Vidal stopped, sat on his haunches and howled.

She reached into her dress and pulled out a silver key that hung around her neck. She took it off and handed it to the jailor.

The jailor, tears in his eyes, took the hoop of keys from his belt and gave it to her. ‘Take it,’ he managed, ‘I forgive them. Set them all free.’

To the sound of Vidal’s howls, the jailor burst out of the cell and ran to the cellar’s entrance and down the stairwell. At the bottom he fell on the floor, curled up in the foetal position and cried and sobbed and pushed Vidal away when the dog tried to lick his face.

 

Eventually the jailor sat up and rubbed his eyes with his sleeve. He was in the lower basement, the hole, el hoyo. In front of him a great metal vault was cut into the bedrock. A huge, circular door was set on massive hinges and large bolts connected to a metal wheel in the centre.

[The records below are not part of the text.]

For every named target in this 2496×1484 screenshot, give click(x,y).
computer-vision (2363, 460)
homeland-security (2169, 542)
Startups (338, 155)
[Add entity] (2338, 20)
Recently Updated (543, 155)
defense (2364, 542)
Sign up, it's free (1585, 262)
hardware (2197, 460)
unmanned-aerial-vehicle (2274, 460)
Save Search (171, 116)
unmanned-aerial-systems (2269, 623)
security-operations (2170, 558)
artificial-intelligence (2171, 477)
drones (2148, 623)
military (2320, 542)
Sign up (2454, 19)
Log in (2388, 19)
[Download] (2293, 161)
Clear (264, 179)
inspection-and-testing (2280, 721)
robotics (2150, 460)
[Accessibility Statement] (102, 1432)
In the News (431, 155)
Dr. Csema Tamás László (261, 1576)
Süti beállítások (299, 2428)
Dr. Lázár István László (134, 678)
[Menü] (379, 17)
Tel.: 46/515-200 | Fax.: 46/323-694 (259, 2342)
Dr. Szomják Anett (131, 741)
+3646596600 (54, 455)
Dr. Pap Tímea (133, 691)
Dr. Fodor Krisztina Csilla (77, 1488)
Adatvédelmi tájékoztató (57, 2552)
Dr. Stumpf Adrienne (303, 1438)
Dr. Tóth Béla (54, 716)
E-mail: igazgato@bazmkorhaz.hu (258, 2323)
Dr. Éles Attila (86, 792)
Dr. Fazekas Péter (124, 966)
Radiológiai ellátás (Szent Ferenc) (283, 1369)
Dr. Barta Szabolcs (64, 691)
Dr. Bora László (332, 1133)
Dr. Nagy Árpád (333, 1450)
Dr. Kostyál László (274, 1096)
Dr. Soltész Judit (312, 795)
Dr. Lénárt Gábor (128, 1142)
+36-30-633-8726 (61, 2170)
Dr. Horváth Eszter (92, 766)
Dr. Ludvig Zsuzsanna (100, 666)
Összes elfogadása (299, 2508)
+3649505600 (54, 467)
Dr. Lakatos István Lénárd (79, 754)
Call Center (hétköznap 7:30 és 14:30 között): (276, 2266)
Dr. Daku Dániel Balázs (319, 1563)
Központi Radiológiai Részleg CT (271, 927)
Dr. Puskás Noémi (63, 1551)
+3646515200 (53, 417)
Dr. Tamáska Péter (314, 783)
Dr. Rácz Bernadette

The jailor looked down at Vidal, who was sat panting, tongue lolling. ‘It’s time I guess, eh boy?’

Vidal whined.

The jailer inserted the silver key into the centre of the wheel, made a quarter turn clockwise, then half a turn counter-clockwise and spun the wheel. The bolts slid back to a boom that echoed around the chamber.

Barely anything but shadows and the merest outlines could be seen inside the vault. The jailor lit a torch on the wall. Orange flames licked the darkness and illuminated a body chained to the floor. A little boy. The jailor crossed over to him, knelt down and unlocked his chains, the ones around his wrists and then those around his ankles.

The boy stood, took the jailor’s hand and led him out of the vault, up the stairs and past the cellar where cell doors were standing open. The rest of the jail stood empty too. Rain and wind blew through the bars, scattering papers and blowing tin cups across the floor.

They crossed the courtyard and opened the gates. The desert had bloomed, stretching as far as they could see were millions of pink mallow flowers.

As one, the jailor, the dog and the boy stepped into the light.